** START Excerpt **

I haven’t had much time to photograph all the new designs I am getting ready for the Montford Arts & Music Festival, but here’s a preview of a few of them:
Again, the Montford Arts & Music Festival is in Asheville, NC, this Saturday, May 22nd, from 10:00 am to 6:00 pm. I will be sharing a booth with my friend Alex from Gaucho Glass, so come and check us out. Great music, fun people, and lots of creative and friendly artisans!
While I am getting ready for the Montford Arts and Music Festival in Asheville, NC, on May 22nd, I have come up with some new and exciting designs that I will post here soon, and I also had to finish some designs I had been working on.
I was commissioned to make some rings, and since pure silver has proven not to be the strongest material for a ring that is going to be used on a regular basis (although it’s fine for a fancy ring used on special occasions, and yes, rings do take a beating whether we’re aware of it or not), I chose to solder silver wire to make these:
Another design I have been working on for a while is this necklace created with pure silver clay and sterling silver wire, inspired by European (especially Portuguese) amulets to ward off evil spirits:
I find that I am gravitating more and more toward working with metal these days, although I like to add gemstone beads, too… Silver and copper have such a sweet energy that it is really pleasurable working with them, either making my jewelry collages or pounding and soldering wire… Ok, back to work now.

** END Excerpt **

Work instructions =>
1. Please reproduce the stretch of the jewelry post from "While I am getting" through "been working on.".
2. According to the jewelry post, what materials was the amulet-inspired necklace made from?

** START Dataset extract **

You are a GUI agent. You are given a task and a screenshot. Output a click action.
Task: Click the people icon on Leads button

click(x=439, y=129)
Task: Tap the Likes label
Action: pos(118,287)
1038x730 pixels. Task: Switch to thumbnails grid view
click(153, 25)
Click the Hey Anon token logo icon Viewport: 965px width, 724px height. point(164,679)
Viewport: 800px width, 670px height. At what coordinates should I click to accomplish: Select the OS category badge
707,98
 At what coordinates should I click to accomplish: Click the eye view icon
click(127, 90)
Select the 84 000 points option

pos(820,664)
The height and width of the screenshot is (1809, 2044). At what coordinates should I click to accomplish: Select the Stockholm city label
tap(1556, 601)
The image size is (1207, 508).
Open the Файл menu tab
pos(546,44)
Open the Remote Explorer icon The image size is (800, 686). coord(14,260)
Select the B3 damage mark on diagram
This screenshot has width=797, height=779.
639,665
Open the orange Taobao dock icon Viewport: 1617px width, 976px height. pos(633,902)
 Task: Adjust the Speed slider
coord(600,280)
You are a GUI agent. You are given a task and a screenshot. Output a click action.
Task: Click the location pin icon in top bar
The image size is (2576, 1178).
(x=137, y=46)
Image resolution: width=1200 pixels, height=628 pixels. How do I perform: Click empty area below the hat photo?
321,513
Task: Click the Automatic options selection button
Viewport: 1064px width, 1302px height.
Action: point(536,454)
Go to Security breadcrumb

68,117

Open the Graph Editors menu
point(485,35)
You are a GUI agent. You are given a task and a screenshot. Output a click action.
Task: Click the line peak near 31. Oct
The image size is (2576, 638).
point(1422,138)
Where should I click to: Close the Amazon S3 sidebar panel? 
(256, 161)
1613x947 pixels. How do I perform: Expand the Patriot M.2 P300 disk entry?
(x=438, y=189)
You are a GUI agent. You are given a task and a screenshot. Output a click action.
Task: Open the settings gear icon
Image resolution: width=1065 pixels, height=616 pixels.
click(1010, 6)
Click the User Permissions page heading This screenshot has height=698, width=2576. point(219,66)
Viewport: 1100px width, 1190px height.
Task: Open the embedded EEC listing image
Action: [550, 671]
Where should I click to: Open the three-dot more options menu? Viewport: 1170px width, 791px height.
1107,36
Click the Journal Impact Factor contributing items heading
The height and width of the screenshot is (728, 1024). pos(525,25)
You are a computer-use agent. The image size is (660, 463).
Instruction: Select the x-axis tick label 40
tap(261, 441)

** END Dataset extract **

Solved problems =>
1.
While I am getting ready for the Montford Arts and Music Festival in Asheville, NC, on May 22nd, I have come up with some new and exciting designs that I will post here soon, and I also had to finish some designs I had been working on.

2. Pure silver clay and sterling silver wire.